Dame Marjorie Alice Collett Parker, DBE ( Shoppee; 30 June 1900 - 18 February 1991), known as Margot Parker, was an Australian civic and political activist who was created a Dame Commander of the Order of the British Empire in 1977.

==Family life==
Parker was born in Ballarat as Marjorie Alice Collett Shoppee to salesman Walter Collett Shoppee and Victoria Alice (née Tilley). She attended Ballarat State School. She married James Maxwell Parker on 12 June 1926 and they had one child, a son, Alan. They moved to Launceston, Tasmania, in 1935.

==Career==
From 1941 to 1969, she was an announcer and director of women's interests with 7EX Radio in Launceston. In 1954, Parker became the Public Relations Adviser for the Girl Guides Association, a position she held until 1968.

Beginning in 1961, she was president and organiser of the Launceston Red Cross Meals on Wheels for ten years. During this time, she was also Northern Regional President of the Australian Red Cross Society of Tasmania Division (1965–1968).

From 1964 to 1971, she joined the State Executive of the Tasmanian Division of the Miss Australia Quest. In 1964, she became State Executive and Public Relations Officer of the Tasmanian Good Neighbour Council, a post she held until 1970. From 1964 until 1968, Parker was also the vice-president of the United Nations Association in Launceston.

==Death==
Predeceased by her husband (d. 1976), she died on 18 February 1991 at Launceston. She was survived by their son, her only child.

==Affiliations & legacy==
Parker was a member of the Royal Commonwealth Society, Victoria League, Launceston of which she was president from 1966 to 1969.

The Society for the Care of Crippled Children made Parker a life member in 1973. She had been an executive member of the Society for many years.

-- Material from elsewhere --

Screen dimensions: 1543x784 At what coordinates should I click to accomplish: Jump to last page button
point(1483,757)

In 1974, she was made a life member of the National Council of Australian Women, of which she had been deputy chairperson from 1960 to 1964.

==Awards & honours==
- Parker was appointed a DBE in the New Year Honours List of 1977 for distinguished community service. She had been first honoured for her charitable work in Launceston, Tasmania when appointed an MBE in 1950 and promoted to OBE in the Birthday Honours List of 1970.
- The City of Launceston granted her the "Freedom of the City" in 1984; she was the first woman to be so honoured. She was inducted into the Launceston Hall of Fame in 2007.
- Parker was posthumously inducted to the Tasmanian Honour Roll of Women in 2007 for service to the community.
- She was the founder and President for 28 years of Launceston's first crèche, which has since been named in her honour.
- She is commemorated by the Dame Marjorie Parker Memorial Award at the University of Tasmania, funded by Soroptimist International of Launceston, of which she was president in 1951 and editor of the Tasmanian Soroptimist magazine in 1954. The award has helped over 30 women in their studies.